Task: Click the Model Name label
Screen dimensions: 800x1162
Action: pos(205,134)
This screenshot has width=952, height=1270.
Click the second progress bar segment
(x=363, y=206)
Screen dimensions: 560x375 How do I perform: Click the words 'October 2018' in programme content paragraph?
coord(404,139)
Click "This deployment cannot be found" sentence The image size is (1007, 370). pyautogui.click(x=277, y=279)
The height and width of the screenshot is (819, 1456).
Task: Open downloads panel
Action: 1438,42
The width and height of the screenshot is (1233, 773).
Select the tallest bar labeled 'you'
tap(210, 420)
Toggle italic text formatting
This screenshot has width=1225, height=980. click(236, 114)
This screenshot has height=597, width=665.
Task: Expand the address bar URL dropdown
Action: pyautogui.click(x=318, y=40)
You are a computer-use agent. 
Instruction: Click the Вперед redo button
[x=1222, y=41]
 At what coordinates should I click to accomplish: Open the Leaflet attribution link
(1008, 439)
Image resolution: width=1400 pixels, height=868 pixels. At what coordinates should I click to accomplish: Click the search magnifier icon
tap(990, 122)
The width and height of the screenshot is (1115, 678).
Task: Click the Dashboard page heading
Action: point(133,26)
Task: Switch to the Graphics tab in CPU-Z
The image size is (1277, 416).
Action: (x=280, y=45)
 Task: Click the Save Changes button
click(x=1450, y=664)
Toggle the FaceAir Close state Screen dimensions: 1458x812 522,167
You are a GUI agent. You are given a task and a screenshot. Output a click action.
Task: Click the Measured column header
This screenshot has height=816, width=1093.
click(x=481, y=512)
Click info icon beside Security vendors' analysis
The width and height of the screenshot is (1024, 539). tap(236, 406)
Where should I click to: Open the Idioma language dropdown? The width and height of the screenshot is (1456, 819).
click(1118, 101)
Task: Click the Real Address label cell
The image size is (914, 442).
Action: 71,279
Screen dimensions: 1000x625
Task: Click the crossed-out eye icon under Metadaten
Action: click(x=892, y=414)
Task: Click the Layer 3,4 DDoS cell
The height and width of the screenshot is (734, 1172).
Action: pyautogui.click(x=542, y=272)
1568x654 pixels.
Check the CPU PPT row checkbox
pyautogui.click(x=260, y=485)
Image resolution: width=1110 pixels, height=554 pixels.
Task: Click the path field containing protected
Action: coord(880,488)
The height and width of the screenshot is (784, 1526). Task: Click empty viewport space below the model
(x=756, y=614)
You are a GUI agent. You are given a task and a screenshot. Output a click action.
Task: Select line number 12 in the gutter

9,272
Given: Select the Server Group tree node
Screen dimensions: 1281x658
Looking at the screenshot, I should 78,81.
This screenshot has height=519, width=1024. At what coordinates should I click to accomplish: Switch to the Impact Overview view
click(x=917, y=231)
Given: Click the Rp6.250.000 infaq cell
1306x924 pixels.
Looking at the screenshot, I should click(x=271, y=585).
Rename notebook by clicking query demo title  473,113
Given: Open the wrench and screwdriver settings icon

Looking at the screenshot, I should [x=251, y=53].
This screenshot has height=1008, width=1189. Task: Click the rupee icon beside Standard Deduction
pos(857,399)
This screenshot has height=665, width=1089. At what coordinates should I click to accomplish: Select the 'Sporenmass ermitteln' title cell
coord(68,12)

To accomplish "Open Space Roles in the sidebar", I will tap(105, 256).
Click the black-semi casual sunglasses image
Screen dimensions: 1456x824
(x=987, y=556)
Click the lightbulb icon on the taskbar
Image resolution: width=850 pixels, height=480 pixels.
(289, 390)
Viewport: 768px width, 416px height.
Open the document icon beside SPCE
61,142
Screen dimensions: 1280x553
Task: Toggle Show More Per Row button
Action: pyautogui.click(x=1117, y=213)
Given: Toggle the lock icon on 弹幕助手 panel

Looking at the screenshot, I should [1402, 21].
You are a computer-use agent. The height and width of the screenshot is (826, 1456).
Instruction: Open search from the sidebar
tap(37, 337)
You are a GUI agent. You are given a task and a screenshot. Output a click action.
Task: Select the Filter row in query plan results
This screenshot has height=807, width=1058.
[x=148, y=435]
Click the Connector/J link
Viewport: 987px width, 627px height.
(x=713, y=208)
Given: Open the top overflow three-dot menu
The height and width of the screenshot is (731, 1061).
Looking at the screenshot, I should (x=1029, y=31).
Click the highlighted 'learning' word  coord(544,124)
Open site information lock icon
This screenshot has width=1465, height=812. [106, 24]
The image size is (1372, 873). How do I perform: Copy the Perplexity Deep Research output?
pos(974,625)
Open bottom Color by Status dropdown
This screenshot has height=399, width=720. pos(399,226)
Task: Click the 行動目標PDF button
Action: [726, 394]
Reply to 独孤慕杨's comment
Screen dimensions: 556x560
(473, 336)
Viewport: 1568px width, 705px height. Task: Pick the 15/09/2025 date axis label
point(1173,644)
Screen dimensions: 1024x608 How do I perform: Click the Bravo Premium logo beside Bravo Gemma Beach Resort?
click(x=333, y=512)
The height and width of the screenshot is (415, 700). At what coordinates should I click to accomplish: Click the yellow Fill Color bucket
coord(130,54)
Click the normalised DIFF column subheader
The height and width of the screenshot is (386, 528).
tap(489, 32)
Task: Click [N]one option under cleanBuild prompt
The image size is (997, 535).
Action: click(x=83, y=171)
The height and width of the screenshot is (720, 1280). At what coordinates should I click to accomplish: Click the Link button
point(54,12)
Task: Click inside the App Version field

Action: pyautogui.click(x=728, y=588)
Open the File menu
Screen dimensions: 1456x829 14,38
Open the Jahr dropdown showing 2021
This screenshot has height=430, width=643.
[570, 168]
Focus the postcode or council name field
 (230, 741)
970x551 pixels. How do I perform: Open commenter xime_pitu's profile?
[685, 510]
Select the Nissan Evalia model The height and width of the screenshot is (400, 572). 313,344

= Task goal =
Can you reproduce all of the records above, word for word and in the same order?

= Task result =
Task: Click the Model Name label
Screen dimensions: 800x1162
Action: pos(205,134)
This screenshot has width=952, height=1270.
Click the second progress bar segment
(x=363, y=206)
Screen dimensions: 560x375 How do I perform: Click the words 'October 2018' in programme content paragraph?
coord(404,139)
Click "This deployment cannot be found" sentence The image size is (1007, 370). pyautogui.click(x=277, y=279)
The height and width of the screenshot is (819, 1456).
Task: Open downloads panel
Action: 1438,42
The width and height of the screenshot is (1233, 773).
Select the tallest bar labeled 'you'
tap(210, 420)
Toggle italic text formatting
This screenshot has width=1225, height=980. click(236, 114)
This screenshot has height=597, width=665.
Task: Expand the address bar URL dropdown
Action: pyautogui.click(x=318, y=40)
You are a computer-use agent. 
Instruction: Click the Вперед redo button
[x=1222, y=41]
 At what coordinates should I click to accomplish: Open the Leaflet attribution link
(1008, 439)
Image resolution: width=1400 pixels, height=868 pixels. At what coordinates should I click to accomplish: Click the search magnifier icon
tap(990, 122)
The width and height of the screenshot is (1115, 678).
Task: Click the Dashboard page heading
Action: point(133,26)
Task: Switch to the Graphics tab in CPU-Z
The image size is (1277, 416).
Action: (x=280, y=45)
 Task: Click the Save Changes button
click(x=1450, y=664)
Toggle the FaceAir Close state Screen dimensions: 1458x812 522,167
You are a GUI agent. You are given a task and a screenshot. Output a click action.
Task: Click the Measured column header
This screenshot has height=816, width=1093.
click(x=481, y=512)
Click info icon beside Security vendors' analysis
The width and height of the screenshot is (1024, 539). tap(236, 406)
Where should I click to: Open the Idioma language dropdown? The width and height of the screenshot is (1456, 819).
click(1118, 101)
Task: Click the Real Address label cell
The image size is (914, 442).
Action: 71,279
Screen dimensions: 1000x625
Task: Click the crossed-out eye icon under Metadaten
Action: click(x=892, y=414)
Task: Click the Layer 3,4 DDoS cell
The height and width of the screenshot is (734, 1172).
Action: pyautogui.click(x=542, y=272)
1568x654 pixels.
Check the CPU PPT row checkbox
pyautogui.click(x=260, y=485)
Image resolution: width=1110 pixels, height=554 pixels.
Task: Click the path field containing protected
Action: coord(880,488)
The height and width of the screenshot is (784, 1526). Task: Click empty viewport space below the model
(x=756, y=614)
You are a GUI agent. You are given a task and a screenshot. Output a click action.
Task: Select line number 12 in the gutter

9,272
Given: Select the Server Group tree node
Screen dimensions: 1281x658
Looking at the screenshot, I should 78,81.
This screenshot has height=519, width=1024. At what coordinates should I click to accomplish: Switch to the Impact Overview view
click(x=917, y=231)
Given: Click the Rp6.250.000 infaq cell
1306x924 pixels.
Looking at the screenshot, I should click(x=271, y=585).
Rename notebook by clicking query demo title  473,113
Given: Open the wrench and screwdriver settings icon

Looking at the screenshot, I should [x=251, y=53].
This screenshot has height=1008, width=1189. Task: Click the rupee icon beside Standard Deduction
pos(857,399)
This screenshot has height=665, width=1089. At what coordinates should I click to accomplish: Select the 'Sporenmass ermitteln' title cell
coord(68,12)

To accomplish "Open Space Roles in the sidebar", I will tap(105, 256).
Click the black-semi casual sunglasses image
Screen dimensions: 1456x824
(x=987, y=556)
Click the lightbulb icon on the taskbar
Image resolution: width=850 pixels, height=480 pixels.
(289, 390)
Viewport: 768px width, 416px height.
Open the document icon beside SPCE
61,142
Screen dimensions: 1280x553
Task: Toggle Show More Per Row button
Action: pyautogui.click(x=1117, y=213)
Given: Toggle the lock icon on 弹幕助手 panel

Looking at the screenshot, I should [1402, 21].
You are a computer-use agent. The height and width of the screenshot is (826, 1456).
Instruction: Open search from the sidebar
tap(37, 337)
You are a GUI agent. You are given a task and a screenshot. Output a click action.
Task: Select the Filter row in query plan results
This screenshot has height=807, width=1058.
[x=148, y=435]
Click the Connector/J link
Viewport: 987px width, 627px height.
(x=713, y=208)
Given: Open the top overflow three-dot menu
The height and width of the screenshot is (731, 1061).
Looking at the screenshot, I should (x=1029, y=31).
Click the highlighted 'learning' word  coord(544,124)
Open site information lock icon
This screenshot has width=1465, height=812. [106, 24]
The image size is (1372, 873). How do I perform: Copy the Perplexity Deep Research output?
pos(974,625)
Open bottom Color by Status dropdown
This screenshot has height=399, width=720. pos(399,226)
Task: Click the 行動目標PDF button
Action: [726, 394]
Reply to 独孤慕杨's comment
Screen dimensions: 556x560
(473, 336)
Viewport: 1568px width, 705px height. Task: Pick the 15/09/2025 date axis label
point(1173,644)
Screen dimensions: 1024x608 How do I perform: Click the Bravo Premium logo beside Bravo Gemma Beach Resort?
click(x=333, y=512)
The height and width of the screenshot is (415, 700). At what coordinates should I click to accomplish: Click the yellow Fill Color bucket
coord(130,54)
Click the normalised DIFF column subheader
The height and width of the screenshot is (386, 528).
tap(489, 32)
Task: Click [N]one option under cleanBuild prompt
The image size is (997, 535).
Action: click(x=83, y=171)
The height and width of the screenshot is (720, 1280). At what coordinates should I click to accomplish: Click the Link button
point(54,12)
Task: Click inside the App Version field

Action: pyautogui.click(x=728, y=588)
Open the File menu
Screen dimensions: 1456x829 14,38
Open the Jahr dropdown showing 2021
This screenshot has height=430, width=643.
[570, 168]
Focus the postcode or council name field
 (230, 741)
970x551 pixels. How do I perform: Open commenter xime_pitu's profile?
[685, 510]
Select the Nissan Evalia model The height and width of the screenshot is (400, 572). 313,344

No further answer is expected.